# TASKS TO CARRY OUT:
(a) In the passage on children's baby teeth giving way to permanent teeth, at what ages do the lower front incisors usually begin to loosen?
(b) Please continue the passage on children's baby teeth giving way to permanent teeth, starting right after its last sentence.

# QUOTED PASSAGE:
--- START ---

The switch from baby teeth to permanent teeth is a process that has a few stages.  The first stage happens between 6 and 8-years-old when the front teeth change over and the 6 year permanent molars erupt.  The second stage is between 8 and 10-years-old when very little changes from a teething standpoint, but there is much growth.  The final stage is between 10 and 12-years-old when the primary molars and canines fall out and the permanent canine and premolars come in.
Very often, the first teeth to come in are the first to fall out.  The lower front incisors start to loosen anywhere between 5 and 7-years-old, on average.  As the permanent teeth that follow begin to erupt, often they will break the surface behind the baby teeth that are still present.  As the permanent teeth erupt, you will notice some obvious differences between the baby teeth and the permanent teeth.

--- END ---

# DATA PROVIDED:

--- START ---

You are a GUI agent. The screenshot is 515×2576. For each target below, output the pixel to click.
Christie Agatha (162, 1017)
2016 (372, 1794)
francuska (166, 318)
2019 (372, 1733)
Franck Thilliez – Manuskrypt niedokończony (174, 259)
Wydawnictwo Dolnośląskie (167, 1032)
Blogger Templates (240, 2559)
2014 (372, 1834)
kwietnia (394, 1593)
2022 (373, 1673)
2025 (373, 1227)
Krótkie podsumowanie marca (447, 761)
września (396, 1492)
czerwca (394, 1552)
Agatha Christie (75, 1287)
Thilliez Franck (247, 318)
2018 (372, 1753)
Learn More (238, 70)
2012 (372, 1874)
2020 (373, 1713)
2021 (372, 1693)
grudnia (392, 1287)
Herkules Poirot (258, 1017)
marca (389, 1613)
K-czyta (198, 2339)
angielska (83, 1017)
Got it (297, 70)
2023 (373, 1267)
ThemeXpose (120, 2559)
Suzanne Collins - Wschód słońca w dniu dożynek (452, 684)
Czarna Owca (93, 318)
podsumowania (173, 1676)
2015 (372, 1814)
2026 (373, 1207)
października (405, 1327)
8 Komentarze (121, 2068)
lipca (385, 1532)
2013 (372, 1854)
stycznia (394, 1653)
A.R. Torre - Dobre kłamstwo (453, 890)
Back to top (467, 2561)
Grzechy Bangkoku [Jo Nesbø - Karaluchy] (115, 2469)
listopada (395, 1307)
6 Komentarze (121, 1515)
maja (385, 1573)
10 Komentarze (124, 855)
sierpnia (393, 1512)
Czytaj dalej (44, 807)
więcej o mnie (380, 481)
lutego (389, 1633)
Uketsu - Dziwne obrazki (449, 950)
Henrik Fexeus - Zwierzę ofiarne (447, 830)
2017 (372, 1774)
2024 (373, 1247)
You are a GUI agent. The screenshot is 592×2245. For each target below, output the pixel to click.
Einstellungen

--- END ---

# RESPONSES IN ORDER:
(a) On average, between 5 and 7 years old.

(b)
The new teeth coming in are much larger, generally much more yellow in colour, and have “bumps” on the top/edge of the teeth.  Permanent teeth, like primary or baby teeth, are full size when they erupt, which is to say they don’t grow over time.  This means that when your child’s new front teeth come in, they are the same size, or very close, to yours!  This is why kids have the “awkward” appearance as the front teeth come in.  It also means that since their mouth is smaller than an adult, at this stage of development, children will often display a degree of crowding of the front teeth, especially in the bottom.  Often this crowding will resolve over time as the baby teeth further back start to fall out later, between 10 and 12-years-old.  
Permanent teeth are also different from primary teeth with regards to composition.  These new teeth have thicker enamel, and dentin that is more yellow than baby teeth.  The result is that permanent teeth are more yellow in appearance than baby teeth, rest assured, this is normal.  The bumps, or “mamelons” are normal and are generally worn off within the first few years of the tooth being present in the mouth.
In some cases, the permanent teeth will erupt quite a bit before the baby teeth fall out, giving the “shark teeth” appearance where there are two rows of teeth present at the same time.  The great majority of the time this situation will resolve itself without the need for professional assistance.  Occasionally, however, the baby teeth will need help coming out, a scenario familiar to your dentist, and one he or she would be happy to discuss with you.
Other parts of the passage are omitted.